For the first couple of years, Smith felt on top of things, in some kind of control. But then, abruptly, he didn’t. In 2015, he agreed to credit Tom Petty and Jeff Lynne as co-writers on his song “Stay With Me,” which has a similar chorus to Petty’s “I Won’t Back Down.” (Smith said he had never heard the song; Petty insisted there were no hard feelings.) Shortly after his 2015 Grammy haul, he began suffering from insomnia and a curious case of itching. He has had sudden-onset illnesses before: Two years before, it was OCD. Now he couldn’t stop scratching. “All over my body, it was awful.” The doctor suggested it was simply a physical reaction to such an unrelenting schedule and the attendant pressures of, among other things, suddenly being thrust forward as a global spokesman for the LGBT community. “I love being gay, I love being a gay man and representing my community,” he says. But he also admits that he didn’t initially find it easy.

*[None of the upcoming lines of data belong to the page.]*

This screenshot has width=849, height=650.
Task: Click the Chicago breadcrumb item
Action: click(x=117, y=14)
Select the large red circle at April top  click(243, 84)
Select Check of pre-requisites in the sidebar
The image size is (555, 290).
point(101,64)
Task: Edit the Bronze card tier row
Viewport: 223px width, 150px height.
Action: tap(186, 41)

In his Oscar speech in 2016, he proclaimed that he was the first openly gay man to win such an accolade, the implicit suggestion being that he had broken barriers. But there had already been other openly gay winners, among them Elton John and Stephen Sondheim. The reaction was as predictable as it was inevitable, although new to Smith: mass ridicule on social media.

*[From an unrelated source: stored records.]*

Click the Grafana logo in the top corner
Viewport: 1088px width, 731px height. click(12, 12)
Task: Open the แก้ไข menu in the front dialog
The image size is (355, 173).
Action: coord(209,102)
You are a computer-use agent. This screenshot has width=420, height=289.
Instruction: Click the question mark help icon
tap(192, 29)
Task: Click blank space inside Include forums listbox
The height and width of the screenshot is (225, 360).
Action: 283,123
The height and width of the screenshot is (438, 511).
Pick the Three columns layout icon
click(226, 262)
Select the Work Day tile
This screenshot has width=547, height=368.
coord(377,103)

“Look, I was young, nervous,” he says now. “I made a mistake.”
And then his vocal cords hemorrhaged, for which he required laser surgery. “And I wasn’t allowed to speak for three weeks. Three weeks of total silence!” He laughs. “It turned out to be the best thing that could have happened to me.”
For the previous two years, if either his mother or father — who split when he was 18 but remain on good terms — came to visit him on tour, they would have to wait backstage with everyone else. He had neglected returning their phone calls for the simple reason that there wasn’t time. “Losing touch with them, and my friends, felt like I was losing my function to operate as a human being. So to be able to spend time around them after my operation, and not being able to talk, enabled me to listen, and to just be. I’d had enough of me, me, me for a while.”
But now here he is, with new music, about to make it all about him again. (Although Ware insists that while things may have changed around him, Smith hasn’t. “Oh, he’s just the same — loyal and generous, and so funny.”)
Smith says he is cautious of the album’s reception — as is, publicly at least, Steve Barnett, chairman/CEO of Capitol Records.
“You can count on the fingers of one hand how many artists have eclipsed such a huge-selling debut album,” says Barnett. “Sam’s new album represents a huge leap for him as a singer and songwriter, so it’s hard not to have high ambitions. But we are taking it one step at a time.”
His caution might prove unnecessary. Much as Adele stormed straight back into global consciousness in 2015 with “Hello” after a couple of years of silence, so too has Smith. The single “Too Good at Goodbyes” debuted at No. 5 on the Hot 100, and he quickly added 5 million more monthly listeners to his Spotify page. He looks set, then, for another steep ascent.
“You know, I did think that by this stage I might start feeling more like a proper pop star,” says Smith, who, just a few years ago, was working as a barman. “But I don’t. I still just feel like… me. My family still talk to me like shit, and I’m glad. It keeps me normal.”
And “normal” means reining in his privileges. He expresses little interest in buying private islands, or private jets to get to them.
“I want to be healthy,” he says, “and I want to live as long as possible. I want kids, and I want to open a florist.” His face creases into laughter. “If a boyfriend comes into that mix somewhere, I’ll be happy. But if it doesn’t happen, I’ll be fine with the flowers.”